Und genau aus diesem Grund habe ich mich im Sommer 2005, knapp vier Jahre nach dem Grounding, dazu bewegen lassen, ein interessantes Angebot aus den Vereinigten Arabischen Emiraten näher zu prüfen. Die aufstrebende «Etihad Airways» hat noch keine zwei Jahre auf dem Buckel. Die Rahmenbedingungen klingen vielversprechend, derweil die Swiss – man höre und staune – mit einer befristeten Rückkehroption für das beruhigende Auffangnetz sorgt.

Franziska macht aus ihrer Begeisterung für ein mehrjähriges Wüstenabenteuer kein Hehl. In mir dagegen wehrt sich etwas. Ich fühle mich hin- und hergerissen. Angetan vom Reiz des Neuen, Unbekannten, gleichzeitig bestrebt, unsere materielle und soziale Sicherheit nicht zu gefährden. Die Wahl zwischen der Integriertheit im vertrauten Umfeld und der Oberflächlichkeit des Expatlebens, zwischen Swiss und Etihad, kurz – zwischen Heimat und Neuland – fällt mir alles andere als leicht.

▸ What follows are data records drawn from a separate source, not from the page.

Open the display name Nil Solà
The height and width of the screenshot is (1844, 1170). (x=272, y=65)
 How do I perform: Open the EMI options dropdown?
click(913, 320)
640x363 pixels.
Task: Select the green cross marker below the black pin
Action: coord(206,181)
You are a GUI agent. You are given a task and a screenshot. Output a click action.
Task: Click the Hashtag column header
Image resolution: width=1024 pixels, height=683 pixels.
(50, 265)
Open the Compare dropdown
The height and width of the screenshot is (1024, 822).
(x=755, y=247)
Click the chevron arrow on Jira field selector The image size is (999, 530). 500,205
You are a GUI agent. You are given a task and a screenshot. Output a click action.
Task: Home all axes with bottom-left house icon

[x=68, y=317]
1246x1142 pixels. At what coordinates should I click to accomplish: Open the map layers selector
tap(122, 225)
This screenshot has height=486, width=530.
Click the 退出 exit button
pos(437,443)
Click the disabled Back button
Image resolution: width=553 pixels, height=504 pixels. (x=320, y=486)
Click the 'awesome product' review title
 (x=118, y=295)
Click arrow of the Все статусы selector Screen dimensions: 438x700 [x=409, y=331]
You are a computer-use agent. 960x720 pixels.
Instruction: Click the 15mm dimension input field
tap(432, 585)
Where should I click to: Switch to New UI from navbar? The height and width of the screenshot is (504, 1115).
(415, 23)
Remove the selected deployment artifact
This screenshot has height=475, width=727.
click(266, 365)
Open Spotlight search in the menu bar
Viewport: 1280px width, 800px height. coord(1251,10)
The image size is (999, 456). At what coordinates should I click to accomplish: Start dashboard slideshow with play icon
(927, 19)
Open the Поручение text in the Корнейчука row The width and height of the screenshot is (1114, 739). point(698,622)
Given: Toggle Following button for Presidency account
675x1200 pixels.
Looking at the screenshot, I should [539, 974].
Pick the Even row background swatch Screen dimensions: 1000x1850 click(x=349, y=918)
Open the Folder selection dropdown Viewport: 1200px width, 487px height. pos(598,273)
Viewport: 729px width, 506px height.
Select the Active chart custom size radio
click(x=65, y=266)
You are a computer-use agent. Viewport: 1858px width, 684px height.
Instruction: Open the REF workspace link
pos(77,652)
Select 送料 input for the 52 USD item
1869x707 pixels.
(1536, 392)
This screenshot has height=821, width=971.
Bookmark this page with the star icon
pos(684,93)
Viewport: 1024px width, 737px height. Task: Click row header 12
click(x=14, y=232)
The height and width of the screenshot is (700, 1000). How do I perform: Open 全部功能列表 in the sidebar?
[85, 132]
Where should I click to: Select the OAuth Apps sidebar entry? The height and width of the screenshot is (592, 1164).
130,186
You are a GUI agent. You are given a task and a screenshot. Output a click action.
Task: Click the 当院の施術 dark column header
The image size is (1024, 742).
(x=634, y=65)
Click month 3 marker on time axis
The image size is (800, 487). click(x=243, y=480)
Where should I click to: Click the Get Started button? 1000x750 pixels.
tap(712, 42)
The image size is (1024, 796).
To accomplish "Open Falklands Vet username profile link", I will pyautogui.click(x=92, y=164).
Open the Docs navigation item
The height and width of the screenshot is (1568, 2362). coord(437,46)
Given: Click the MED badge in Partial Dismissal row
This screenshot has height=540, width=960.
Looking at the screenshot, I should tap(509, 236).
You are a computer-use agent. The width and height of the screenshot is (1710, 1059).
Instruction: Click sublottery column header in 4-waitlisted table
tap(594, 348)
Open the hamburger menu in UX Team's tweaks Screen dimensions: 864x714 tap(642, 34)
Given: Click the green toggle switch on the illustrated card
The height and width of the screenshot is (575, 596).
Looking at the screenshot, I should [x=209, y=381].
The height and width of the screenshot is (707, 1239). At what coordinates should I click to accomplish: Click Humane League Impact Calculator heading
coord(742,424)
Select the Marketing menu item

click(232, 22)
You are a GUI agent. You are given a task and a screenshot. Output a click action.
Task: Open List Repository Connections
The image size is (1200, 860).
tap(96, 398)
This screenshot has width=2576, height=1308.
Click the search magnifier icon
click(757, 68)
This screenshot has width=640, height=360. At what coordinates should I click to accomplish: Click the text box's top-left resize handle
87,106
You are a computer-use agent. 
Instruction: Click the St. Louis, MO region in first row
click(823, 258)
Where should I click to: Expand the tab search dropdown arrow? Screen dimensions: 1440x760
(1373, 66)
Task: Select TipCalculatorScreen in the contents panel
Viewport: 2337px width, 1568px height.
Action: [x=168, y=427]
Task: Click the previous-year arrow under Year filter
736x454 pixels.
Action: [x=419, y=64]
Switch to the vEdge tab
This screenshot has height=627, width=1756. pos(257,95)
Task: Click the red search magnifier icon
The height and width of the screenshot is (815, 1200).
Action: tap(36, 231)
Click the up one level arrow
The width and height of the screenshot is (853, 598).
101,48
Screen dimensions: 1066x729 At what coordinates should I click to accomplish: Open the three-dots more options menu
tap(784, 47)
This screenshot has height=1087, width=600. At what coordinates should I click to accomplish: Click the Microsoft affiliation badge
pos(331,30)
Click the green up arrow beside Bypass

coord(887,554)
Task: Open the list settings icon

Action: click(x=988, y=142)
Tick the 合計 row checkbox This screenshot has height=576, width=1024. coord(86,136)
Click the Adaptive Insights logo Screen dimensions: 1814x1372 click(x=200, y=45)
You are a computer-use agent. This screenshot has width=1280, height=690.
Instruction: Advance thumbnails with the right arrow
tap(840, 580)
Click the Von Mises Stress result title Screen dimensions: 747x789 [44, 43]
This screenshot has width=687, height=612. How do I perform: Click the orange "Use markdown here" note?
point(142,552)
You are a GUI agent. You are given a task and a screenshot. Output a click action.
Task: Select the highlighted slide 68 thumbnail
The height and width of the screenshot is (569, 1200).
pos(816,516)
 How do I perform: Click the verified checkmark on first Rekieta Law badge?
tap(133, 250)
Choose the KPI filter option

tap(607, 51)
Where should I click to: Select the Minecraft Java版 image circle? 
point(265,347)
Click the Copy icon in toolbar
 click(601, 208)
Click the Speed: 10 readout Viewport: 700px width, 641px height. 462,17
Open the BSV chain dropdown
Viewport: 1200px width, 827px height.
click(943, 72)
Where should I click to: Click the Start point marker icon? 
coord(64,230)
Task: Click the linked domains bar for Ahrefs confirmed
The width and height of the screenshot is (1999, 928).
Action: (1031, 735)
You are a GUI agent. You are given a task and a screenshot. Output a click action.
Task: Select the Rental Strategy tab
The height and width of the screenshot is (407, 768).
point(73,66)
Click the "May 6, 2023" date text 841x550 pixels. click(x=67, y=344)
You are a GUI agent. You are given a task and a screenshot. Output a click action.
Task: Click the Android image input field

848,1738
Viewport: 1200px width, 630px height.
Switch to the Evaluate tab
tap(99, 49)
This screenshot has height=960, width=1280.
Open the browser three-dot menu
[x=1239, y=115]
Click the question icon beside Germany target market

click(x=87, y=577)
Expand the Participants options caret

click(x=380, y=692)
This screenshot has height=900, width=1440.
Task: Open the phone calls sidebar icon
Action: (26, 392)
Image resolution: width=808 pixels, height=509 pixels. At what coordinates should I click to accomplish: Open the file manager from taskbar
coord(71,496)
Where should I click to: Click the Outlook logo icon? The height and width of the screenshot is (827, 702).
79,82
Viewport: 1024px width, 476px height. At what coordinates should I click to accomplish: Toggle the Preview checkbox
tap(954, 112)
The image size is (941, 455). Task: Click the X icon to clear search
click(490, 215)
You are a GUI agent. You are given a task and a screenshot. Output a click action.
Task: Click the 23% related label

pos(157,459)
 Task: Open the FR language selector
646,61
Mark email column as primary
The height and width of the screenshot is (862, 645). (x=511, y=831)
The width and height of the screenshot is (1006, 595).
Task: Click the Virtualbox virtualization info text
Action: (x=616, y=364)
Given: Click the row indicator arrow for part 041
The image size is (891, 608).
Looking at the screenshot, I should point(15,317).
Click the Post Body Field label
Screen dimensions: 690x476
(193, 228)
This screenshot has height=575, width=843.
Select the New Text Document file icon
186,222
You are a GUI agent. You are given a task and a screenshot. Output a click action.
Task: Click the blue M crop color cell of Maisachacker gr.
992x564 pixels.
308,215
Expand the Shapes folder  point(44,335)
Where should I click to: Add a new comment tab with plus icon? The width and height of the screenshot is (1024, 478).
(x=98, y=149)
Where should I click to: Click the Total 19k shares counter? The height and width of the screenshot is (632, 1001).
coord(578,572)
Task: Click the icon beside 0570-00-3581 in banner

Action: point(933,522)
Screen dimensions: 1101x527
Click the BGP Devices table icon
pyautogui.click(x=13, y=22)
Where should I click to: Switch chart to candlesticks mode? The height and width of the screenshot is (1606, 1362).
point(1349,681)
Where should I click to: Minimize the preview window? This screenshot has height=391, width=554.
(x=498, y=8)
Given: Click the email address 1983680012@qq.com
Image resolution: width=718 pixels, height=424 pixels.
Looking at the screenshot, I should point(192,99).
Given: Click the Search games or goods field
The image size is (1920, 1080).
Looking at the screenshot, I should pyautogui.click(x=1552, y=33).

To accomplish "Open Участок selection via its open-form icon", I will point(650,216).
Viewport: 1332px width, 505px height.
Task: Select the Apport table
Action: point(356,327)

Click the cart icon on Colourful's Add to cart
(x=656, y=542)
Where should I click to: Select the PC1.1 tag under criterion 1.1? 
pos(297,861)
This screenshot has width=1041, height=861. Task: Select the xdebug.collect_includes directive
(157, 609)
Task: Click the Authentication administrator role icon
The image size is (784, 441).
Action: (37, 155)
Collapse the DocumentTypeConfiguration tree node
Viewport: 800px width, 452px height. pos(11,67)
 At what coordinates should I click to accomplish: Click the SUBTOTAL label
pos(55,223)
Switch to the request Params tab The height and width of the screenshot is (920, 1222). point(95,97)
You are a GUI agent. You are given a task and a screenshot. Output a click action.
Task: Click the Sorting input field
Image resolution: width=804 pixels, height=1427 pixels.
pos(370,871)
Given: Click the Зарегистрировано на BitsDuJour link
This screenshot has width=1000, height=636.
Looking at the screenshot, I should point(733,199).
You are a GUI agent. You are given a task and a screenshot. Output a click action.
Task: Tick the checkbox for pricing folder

Die nächsten Tage und Wochen steigern sich unwillkürlich zum Wettlauf der Zeit und der Emotionen. Nicht wenige Male arten die unzähligen Diskussionsrunden am Familientisch in hitzige Wortgefechte, mitunter in Tränen des Protests aus. Franziska scheint entschlossen, doch weder die Kinder noch ich tun sich leicht. Tim, der Älteste, sieht seine Eishockeykarriere wortwörtlich im Sand verlaufen, Linda will auf keinen Fall aufs Unihockey verzichten und Nina, die Jüngste, möchte unseren Hund Cicchi nach Abu Dhabi mitnehmen. Hinzu kommt, dass auch Geschwister, Eltern und Freunde unsere Pläne skeptisch kommentieren. Wir stehen vor einer Entscheidung, deren Konsequenzen schwer einzuschätzen sind. Schweiz oder Vereinigte Arabische Emirate? Alltagstrott oder Abenteuer? Berge oder Wüste?

Ich fühle mich so unentschlossen wie selten zuvor.